Brazil inflation is finally cooling after a tense start to the year, and the central bank has quietly restarted its rate cuts. For investors, that combination is the story to watch.
The clearest sign came from the mid-month price gauge, a preview of the main inflation index published by the national statistics agency IBGE. It rose zero point four one percent in early June, a slowdown from the previous reading and below what economists had forecast.
That marked a second straight month of moderation. After a spring in which conflict in the Middle East pushed oil and fuel costs up, the trend is now pointing the other way.
The relief is not complete. Annual inflation was still running near four point seven percent in May, above the central bank’s three percent target, so the job is far from finished.
Why Brazil inflation is easing now
The main swing factor is transport. Fuel prices, which had jumped when the Strait of Hormuz tensions spiked global oil, have been rising more slowly, and that feeds straight into the headline number.
Other categories are still warm. Food, housing and personal care have kept climbing, which is why the annual rate remains above target even as the monthly pace slows.
Base effects matter too. Sharp price rises a year ago in electricity and housing are dropping out of the annual comparison, mechanically pulling the yearly figure down.
The picture, in plain terms, is a country still with an inflation problem but one that is slowly becoming more manageable. That is enough to change how the central bank behaves.
What the Selic cuts mean for investors
The central bank, whose rate-setting committee is known as Copom, has cut the benchmark Selic rate to fourteen point two five percent. It was the third straight quarter-point reduction, a cautious easing after one of the most aggressive tightening cycles in the bank’s history.
Even after the cuts, Brazil’s rates are among the highest of any major economy. That keeps the country attractive to yield-seeking investors, while any further easing tends to support local stocks and cheaper credit at home.

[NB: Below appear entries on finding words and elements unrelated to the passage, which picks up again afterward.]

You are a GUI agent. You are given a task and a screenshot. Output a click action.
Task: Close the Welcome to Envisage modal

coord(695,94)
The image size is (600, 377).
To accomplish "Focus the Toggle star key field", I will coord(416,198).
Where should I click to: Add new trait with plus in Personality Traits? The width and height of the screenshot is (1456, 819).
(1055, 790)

Markets read the softer inflation as a green light. The real firmed modestly and fixed-income investors nudged toward expecting more cuts to come.
The caution is fiscal. This is an election year, and worries about government spending can lift inflation expectations and limit how far the central bank feels able to cut.

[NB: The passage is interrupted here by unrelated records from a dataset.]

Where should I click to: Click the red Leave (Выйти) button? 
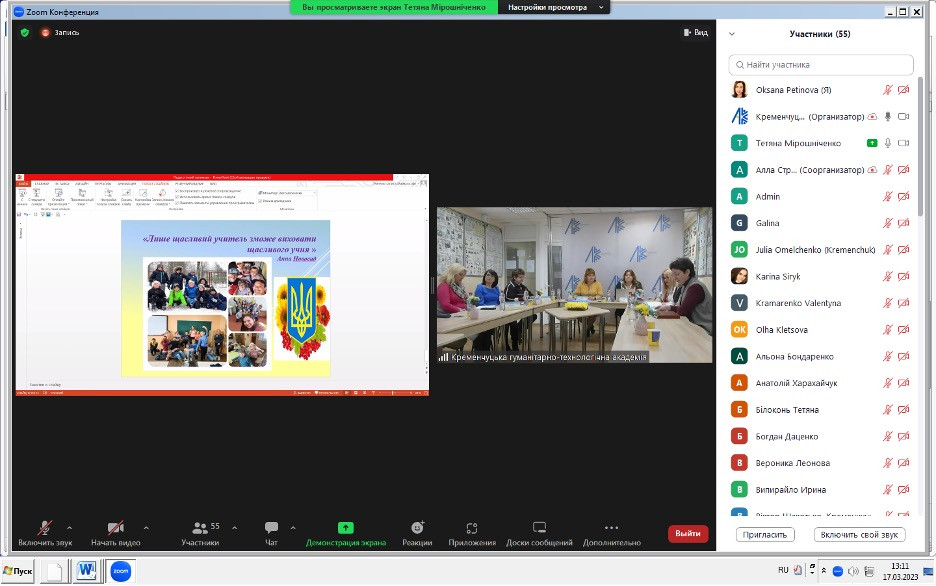coord(687,533)
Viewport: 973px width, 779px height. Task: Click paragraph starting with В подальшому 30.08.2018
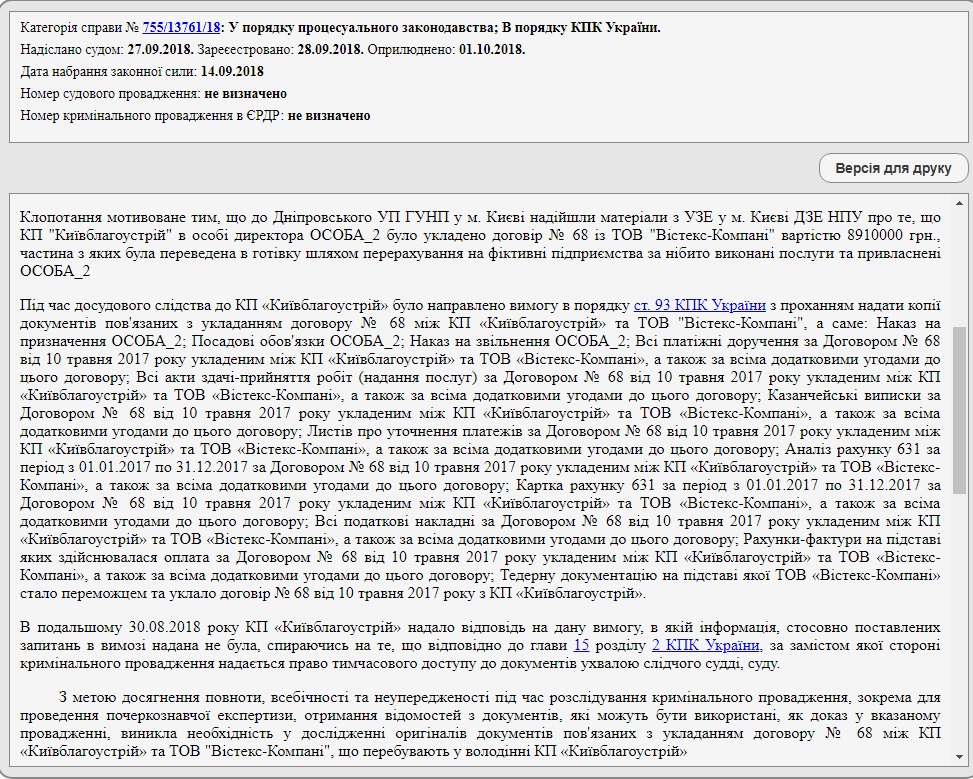(x=480, y=645)
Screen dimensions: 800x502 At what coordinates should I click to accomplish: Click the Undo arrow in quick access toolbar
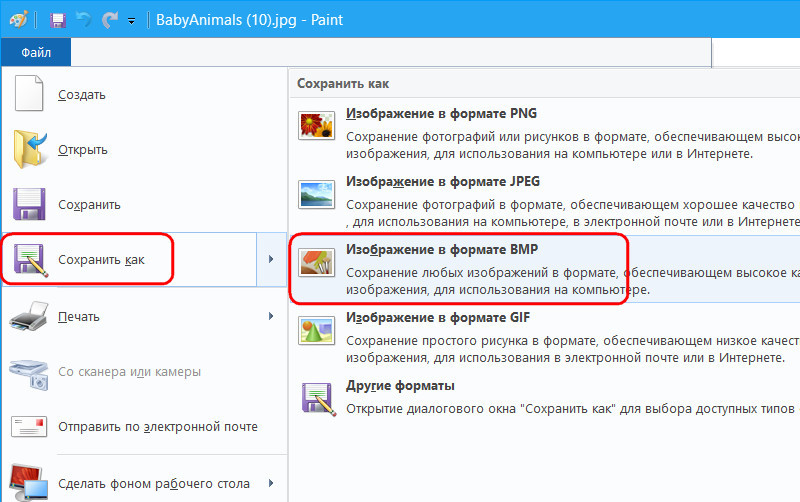(x=84, y=19)
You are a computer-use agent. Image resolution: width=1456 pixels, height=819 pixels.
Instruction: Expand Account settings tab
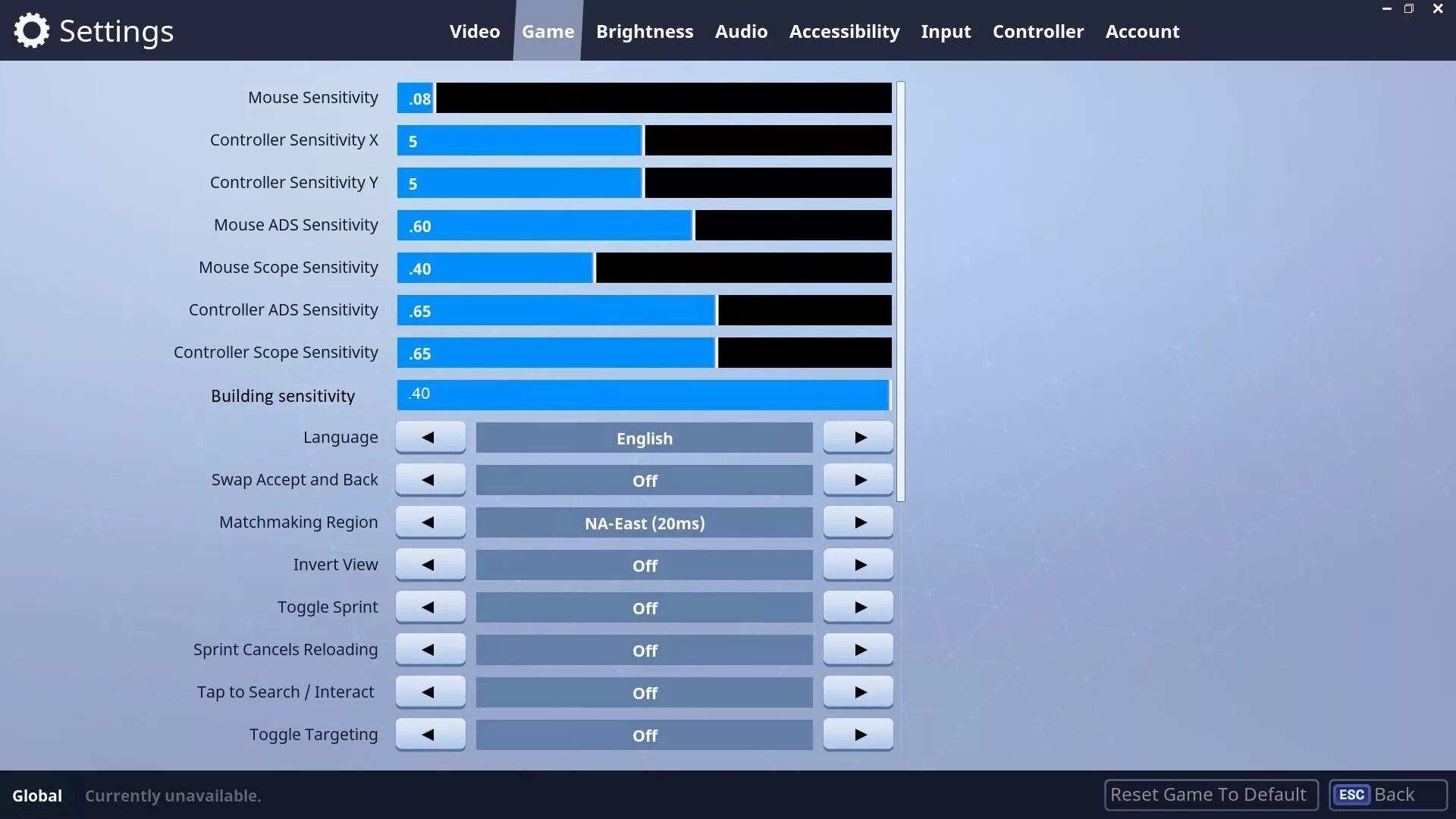click(x=1142, y=30)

What a foreign reader should watch
The next full inflation release is the key marker. If it confirms the mid-month slowdown, the case for further rate cuts strengthens and the easing path becomes clearer.

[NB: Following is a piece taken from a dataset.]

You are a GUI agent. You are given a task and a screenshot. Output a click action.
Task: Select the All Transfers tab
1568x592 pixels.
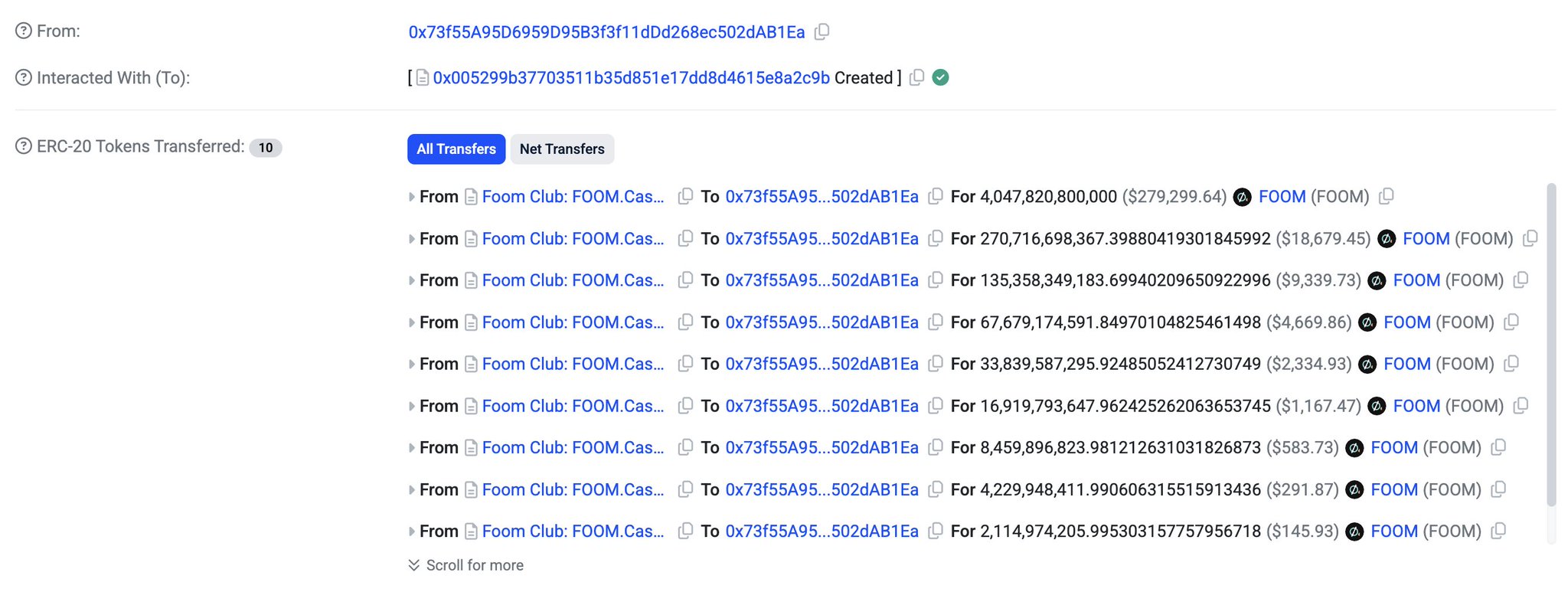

For anyone holding or eyeing Brazilian assets, the direction of travel is the point. Falling inflation and falling rates, if sustained, are a broadly supportive backdrop for the real and for local equities into the second half of the year.
There is a wider regional lesson too. Brazil is the largest economy in Latin America, so the credibility of its central bank tends to set the tone for how investors judge the region as a whole.
The honest summary is one of cautious progress. The inflation fight is not won, but for the first time in months the numbers and the central bank are moving in the same, more comfortable, direction.
Is Brazil inflation coming down?
Brazil’s monthly inflation has slowed for two straight months, with the mid-month gauge rising zero point four one percent in early June, below expectations. Annual inflation was still near four point seven percent in May, above the central bank’s three percent target, so prices are cooling but remain elevated.
What is the Selic rate now?
Brazil’s central bank has cut the benchmark Selic rate to fourteen point two five percent, a third straight quarter-point reduction. Even after the cuts, it remains one of the highest policy rates among major economies.
Why does this matter for investors?
Falling inflation gives the central bank room to keep cutting rates, which tends to support Brazilian stocks and cheaper domestic credit. High absolute rates still attract yield-seeking foreign investors, though election-year spending worries are a risk to the easing path.